Question:
A payer denied our claim for an established patient office visit in addition to CPT 96372. We appended modifier 25 and appealed but were denied again. What are we doing wrong? Texas Subscriber
Answer:
If you're billing a payer that follows the Correct Coding Initiative (CCI), the edits bundle therapeutic injection code 96372 (
Therapeutic, prophylactic, or diagnostic injection [specify substance or drug]; subcutaneous or intramuscular) into office visit codes 99212-99215 (
Office or other outpatient visit for the evaluation and management of an established patient ...). Assigning the proper diagnosis code to each reported service will also help to justify the claim.
Good news:
You are allowed to override the edit with a modifier, such as modifier 25 (
Significant, separately identifiable evaluation and management service by the same physician on the same day of the procedure or other service), as you did.

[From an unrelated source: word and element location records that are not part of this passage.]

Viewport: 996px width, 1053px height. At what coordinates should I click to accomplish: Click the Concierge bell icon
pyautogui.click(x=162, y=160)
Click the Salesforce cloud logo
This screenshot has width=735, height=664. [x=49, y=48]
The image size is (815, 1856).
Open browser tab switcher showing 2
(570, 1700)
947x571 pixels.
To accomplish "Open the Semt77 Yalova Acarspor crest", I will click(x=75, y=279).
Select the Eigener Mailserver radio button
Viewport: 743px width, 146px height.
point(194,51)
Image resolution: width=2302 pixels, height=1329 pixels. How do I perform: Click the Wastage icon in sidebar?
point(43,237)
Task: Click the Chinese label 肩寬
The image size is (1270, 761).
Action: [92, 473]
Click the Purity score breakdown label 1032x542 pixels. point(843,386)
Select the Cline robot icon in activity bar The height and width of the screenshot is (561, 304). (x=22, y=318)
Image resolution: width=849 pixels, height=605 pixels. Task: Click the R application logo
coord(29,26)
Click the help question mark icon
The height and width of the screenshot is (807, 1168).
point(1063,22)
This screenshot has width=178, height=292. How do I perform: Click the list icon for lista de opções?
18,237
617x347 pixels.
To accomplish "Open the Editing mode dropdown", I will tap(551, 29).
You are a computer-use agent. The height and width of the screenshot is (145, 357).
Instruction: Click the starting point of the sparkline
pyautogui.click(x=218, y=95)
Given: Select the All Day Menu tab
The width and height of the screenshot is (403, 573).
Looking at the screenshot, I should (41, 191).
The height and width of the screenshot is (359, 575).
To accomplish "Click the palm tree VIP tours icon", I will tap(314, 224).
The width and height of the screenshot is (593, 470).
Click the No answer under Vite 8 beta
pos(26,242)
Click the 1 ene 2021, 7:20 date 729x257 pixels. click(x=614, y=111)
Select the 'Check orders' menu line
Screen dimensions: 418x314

Make sure your documentation supports the office visit as significant and separately identifiable from the E/M associated with the procedure code 96372. The payer may want to see the documentation supporting each separate service.
Caution:
The edit, however, does not allow you to report 99211 with 96372 under any circumstances. Medicare considers the 99211 nursing service part of the relative value units included in 96372. Private payers that follow the resource based relative value system (RBRVS) shown in Medicare's Physician Fee Schedule may similarly bundle 99211 into 96372 and not allow you to report a nursing service separately.